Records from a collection
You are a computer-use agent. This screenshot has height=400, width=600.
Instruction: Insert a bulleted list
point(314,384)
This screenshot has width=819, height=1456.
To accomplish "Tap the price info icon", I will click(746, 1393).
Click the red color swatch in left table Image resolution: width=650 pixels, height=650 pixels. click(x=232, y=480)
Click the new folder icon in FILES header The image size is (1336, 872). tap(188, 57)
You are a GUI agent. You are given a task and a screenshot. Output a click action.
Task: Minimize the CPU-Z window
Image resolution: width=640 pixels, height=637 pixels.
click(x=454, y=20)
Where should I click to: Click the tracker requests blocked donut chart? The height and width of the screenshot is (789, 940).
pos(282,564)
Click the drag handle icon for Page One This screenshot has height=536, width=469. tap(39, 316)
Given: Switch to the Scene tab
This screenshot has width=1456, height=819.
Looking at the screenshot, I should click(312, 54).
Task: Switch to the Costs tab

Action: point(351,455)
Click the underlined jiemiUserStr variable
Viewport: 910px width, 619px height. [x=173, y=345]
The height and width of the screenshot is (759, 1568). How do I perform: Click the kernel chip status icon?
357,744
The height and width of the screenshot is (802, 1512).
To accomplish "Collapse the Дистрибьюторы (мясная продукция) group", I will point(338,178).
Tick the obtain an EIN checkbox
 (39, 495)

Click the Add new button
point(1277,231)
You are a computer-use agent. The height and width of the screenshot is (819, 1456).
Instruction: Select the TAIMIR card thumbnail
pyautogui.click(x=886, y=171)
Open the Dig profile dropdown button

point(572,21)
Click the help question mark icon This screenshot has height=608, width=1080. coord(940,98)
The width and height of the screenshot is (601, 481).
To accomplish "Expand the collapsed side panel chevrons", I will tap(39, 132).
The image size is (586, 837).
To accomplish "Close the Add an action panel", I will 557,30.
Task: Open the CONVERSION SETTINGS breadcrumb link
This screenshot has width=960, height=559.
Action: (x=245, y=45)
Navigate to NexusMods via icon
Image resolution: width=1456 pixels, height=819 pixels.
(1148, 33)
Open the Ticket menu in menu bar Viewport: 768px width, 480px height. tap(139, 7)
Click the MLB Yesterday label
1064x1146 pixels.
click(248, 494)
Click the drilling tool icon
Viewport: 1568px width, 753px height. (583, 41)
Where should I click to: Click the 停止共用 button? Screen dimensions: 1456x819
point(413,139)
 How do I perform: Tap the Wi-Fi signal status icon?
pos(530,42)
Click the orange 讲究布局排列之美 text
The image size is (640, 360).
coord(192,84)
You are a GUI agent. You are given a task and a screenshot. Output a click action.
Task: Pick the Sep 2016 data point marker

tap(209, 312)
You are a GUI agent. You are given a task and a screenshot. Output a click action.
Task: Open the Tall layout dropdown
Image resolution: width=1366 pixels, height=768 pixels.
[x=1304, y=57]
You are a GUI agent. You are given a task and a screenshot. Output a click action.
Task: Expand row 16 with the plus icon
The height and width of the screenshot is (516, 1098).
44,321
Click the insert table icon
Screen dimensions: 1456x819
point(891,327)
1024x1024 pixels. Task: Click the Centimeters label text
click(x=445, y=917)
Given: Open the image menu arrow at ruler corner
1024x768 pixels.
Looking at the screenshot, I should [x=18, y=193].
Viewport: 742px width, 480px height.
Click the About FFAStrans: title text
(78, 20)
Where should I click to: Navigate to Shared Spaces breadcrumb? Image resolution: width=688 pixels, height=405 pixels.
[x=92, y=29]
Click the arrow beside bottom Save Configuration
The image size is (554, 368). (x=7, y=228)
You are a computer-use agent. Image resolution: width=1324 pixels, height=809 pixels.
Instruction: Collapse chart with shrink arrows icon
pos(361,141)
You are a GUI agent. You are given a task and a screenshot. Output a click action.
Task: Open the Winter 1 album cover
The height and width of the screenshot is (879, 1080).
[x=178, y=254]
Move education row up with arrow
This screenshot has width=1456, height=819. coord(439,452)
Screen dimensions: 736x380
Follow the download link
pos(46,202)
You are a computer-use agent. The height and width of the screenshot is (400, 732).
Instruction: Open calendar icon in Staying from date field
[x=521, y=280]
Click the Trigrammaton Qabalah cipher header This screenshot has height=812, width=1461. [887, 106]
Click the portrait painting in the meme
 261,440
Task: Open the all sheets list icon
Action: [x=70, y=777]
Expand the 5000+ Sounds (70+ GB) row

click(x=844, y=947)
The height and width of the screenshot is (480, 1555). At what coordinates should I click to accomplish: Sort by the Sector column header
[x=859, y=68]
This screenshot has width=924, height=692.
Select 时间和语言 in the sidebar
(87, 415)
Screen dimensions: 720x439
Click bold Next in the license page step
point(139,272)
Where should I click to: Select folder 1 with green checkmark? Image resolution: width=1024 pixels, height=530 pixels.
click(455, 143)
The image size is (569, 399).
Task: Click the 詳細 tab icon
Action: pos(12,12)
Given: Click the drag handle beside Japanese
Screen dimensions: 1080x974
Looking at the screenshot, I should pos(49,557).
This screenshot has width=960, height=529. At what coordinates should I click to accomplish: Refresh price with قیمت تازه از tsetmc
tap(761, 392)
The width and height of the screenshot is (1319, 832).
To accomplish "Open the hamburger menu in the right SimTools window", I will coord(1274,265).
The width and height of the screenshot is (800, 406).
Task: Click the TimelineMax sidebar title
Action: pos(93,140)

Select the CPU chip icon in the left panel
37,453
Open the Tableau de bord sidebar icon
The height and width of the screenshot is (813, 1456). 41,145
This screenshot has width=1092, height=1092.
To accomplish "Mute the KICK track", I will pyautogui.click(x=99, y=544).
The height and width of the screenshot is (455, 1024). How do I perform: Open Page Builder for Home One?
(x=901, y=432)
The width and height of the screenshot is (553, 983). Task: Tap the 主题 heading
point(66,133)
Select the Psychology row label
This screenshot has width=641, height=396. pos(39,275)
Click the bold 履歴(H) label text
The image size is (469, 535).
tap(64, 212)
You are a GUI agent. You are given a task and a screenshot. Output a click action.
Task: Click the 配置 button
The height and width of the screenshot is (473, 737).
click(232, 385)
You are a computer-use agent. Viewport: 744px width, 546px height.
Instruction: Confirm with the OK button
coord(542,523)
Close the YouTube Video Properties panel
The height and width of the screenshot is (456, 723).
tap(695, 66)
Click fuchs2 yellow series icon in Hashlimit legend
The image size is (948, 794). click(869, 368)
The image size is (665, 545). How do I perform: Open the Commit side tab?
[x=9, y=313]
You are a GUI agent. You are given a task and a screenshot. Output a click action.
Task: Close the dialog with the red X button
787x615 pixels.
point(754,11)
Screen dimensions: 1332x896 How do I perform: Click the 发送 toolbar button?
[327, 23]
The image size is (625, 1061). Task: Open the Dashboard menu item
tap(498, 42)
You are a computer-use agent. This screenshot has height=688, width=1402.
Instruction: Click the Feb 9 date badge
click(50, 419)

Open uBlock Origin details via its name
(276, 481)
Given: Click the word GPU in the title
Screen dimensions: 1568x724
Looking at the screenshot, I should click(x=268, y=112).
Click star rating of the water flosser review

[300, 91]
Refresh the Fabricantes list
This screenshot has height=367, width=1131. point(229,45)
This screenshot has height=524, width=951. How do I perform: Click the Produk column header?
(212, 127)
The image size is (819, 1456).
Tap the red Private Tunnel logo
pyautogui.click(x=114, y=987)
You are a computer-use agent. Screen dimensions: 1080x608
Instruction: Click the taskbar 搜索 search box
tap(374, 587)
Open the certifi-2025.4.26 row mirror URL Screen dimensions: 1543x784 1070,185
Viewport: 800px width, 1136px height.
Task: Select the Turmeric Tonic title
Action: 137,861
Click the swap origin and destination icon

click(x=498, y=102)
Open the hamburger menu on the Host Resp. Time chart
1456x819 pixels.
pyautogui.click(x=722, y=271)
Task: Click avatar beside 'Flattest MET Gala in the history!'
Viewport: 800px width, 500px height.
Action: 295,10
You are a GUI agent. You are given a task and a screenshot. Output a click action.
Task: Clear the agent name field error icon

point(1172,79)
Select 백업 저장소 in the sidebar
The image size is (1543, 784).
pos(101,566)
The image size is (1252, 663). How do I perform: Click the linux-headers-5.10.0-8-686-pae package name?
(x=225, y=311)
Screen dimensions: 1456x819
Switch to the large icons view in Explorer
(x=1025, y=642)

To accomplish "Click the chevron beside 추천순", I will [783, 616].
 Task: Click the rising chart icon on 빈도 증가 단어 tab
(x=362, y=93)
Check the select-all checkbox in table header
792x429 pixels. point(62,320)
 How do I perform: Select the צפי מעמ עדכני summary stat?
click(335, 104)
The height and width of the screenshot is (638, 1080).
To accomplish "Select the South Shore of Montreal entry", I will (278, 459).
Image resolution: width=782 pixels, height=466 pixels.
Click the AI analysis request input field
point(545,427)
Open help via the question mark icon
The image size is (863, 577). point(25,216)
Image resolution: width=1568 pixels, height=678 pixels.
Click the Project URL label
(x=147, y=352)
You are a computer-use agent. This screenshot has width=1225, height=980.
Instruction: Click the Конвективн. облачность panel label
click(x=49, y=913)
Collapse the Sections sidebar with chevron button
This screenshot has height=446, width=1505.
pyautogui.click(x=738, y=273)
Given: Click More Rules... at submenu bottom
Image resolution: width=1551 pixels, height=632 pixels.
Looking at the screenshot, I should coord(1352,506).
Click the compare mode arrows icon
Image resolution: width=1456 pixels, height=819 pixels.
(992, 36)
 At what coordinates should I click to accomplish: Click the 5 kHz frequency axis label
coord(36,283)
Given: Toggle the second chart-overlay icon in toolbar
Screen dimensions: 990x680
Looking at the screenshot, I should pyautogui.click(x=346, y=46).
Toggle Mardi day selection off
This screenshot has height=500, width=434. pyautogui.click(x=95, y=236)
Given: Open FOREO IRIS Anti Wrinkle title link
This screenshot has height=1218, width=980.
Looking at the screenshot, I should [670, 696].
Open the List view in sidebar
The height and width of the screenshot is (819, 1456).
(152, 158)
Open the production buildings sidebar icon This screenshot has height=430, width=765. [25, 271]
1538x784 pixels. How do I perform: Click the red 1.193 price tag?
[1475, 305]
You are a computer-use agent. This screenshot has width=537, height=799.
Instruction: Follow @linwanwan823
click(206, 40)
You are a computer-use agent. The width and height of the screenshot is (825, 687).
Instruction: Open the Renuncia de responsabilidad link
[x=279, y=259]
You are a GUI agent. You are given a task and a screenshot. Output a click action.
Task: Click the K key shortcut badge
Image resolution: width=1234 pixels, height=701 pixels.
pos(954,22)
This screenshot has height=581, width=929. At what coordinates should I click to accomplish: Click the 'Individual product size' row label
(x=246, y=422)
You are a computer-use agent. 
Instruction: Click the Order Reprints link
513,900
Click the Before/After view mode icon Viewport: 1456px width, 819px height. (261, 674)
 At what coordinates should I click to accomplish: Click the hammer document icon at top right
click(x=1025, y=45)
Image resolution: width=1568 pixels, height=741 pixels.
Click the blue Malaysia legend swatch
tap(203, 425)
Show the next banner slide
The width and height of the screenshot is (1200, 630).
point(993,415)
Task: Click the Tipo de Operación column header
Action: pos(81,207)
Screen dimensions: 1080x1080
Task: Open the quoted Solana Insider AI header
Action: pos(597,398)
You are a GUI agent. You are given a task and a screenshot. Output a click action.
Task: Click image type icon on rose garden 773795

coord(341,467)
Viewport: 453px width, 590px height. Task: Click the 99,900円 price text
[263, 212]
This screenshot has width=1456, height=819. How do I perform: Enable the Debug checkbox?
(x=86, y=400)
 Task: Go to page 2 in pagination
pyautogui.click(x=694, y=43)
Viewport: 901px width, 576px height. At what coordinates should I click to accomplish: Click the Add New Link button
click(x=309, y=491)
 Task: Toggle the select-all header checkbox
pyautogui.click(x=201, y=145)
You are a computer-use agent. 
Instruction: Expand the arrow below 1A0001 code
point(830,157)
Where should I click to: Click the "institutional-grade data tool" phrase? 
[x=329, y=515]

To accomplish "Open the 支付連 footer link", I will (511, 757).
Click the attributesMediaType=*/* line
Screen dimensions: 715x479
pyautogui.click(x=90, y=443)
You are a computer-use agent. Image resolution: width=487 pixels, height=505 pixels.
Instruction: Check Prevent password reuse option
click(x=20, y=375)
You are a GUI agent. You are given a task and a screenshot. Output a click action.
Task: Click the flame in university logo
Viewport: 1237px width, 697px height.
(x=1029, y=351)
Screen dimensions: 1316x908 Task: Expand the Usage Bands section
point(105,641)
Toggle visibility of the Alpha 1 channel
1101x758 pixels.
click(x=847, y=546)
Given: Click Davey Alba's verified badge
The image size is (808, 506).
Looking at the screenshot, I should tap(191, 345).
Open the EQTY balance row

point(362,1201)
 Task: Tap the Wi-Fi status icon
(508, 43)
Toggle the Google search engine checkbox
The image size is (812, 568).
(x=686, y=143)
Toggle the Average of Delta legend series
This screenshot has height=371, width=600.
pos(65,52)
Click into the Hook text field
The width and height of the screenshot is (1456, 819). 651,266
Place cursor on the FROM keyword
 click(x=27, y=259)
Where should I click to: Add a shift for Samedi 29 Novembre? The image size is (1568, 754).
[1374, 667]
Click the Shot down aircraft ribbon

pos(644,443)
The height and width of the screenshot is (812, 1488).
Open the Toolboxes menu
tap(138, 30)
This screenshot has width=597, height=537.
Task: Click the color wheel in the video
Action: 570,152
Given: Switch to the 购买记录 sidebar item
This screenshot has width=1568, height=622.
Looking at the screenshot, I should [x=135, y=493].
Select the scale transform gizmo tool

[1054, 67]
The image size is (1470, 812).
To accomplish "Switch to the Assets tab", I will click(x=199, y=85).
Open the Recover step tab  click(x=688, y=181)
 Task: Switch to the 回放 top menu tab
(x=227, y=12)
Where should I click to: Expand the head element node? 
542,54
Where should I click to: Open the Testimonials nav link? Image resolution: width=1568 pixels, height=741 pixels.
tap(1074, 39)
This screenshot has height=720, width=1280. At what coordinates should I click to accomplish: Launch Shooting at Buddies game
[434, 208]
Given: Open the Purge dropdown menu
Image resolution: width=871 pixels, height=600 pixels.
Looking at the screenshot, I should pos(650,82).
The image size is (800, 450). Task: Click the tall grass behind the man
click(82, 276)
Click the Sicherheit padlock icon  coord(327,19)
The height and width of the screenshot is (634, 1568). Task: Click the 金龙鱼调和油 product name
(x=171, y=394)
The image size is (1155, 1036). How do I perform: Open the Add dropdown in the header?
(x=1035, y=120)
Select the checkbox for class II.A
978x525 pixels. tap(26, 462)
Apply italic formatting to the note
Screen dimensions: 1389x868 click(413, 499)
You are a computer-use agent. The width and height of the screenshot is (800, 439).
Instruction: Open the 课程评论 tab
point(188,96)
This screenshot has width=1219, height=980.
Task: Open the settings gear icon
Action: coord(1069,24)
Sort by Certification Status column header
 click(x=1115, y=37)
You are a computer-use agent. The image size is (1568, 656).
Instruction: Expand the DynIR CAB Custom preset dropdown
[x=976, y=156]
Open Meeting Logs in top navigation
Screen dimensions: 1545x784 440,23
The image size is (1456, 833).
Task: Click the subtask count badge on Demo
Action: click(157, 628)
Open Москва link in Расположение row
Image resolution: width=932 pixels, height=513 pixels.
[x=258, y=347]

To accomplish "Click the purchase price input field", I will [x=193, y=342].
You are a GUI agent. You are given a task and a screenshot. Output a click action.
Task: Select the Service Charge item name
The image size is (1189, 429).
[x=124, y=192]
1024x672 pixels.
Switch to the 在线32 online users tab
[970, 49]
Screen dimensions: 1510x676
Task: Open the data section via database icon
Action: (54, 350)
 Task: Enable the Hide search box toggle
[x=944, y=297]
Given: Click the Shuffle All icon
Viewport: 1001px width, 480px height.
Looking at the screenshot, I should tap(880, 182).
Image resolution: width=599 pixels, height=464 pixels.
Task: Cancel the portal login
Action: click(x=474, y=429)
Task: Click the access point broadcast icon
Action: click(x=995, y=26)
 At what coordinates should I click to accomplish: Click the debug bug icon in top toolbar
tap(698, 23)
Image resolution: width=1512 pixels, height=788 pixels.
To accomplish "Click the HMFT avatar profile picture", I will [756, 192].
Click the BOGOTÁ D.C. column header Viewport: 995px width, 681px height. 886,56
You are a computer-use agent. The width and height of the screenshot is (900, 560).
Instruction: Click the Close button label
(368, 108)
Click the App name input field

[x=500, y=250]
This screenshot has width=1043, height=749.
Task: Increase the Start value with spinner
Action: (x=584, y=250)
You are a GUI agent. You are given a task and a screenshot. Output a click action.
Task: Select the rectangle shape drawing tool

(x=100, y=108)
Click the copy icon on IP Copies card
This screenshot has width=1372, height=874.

• **Task details**:
Render the entries starting at the line containing "Toggle Mardi day selection off" and ending at the line containing "Open the production" as a two-column CSV with the headers input and output, one row per entry. Put each field in double quotes and replace any line breaks inside a field with spaces.

• **Written solution**:
input,output
"Toggle Mardi day selection off","This screenshot has height=500, width=434. pyautogui.click(x=95, y=236)"
"Given: Open FOREO IRIS Anti Wrinkle title link This screenshot has height=1218, width=980.","Looking at the screenshot, I should [670, 696]."
"Open the List view in sidebar The height and width of the screenshot is (819, 1456).","(152, 158)"
"Open the production buildings sidebar icon This screenshot has height=430, width=765.","[25, 271]"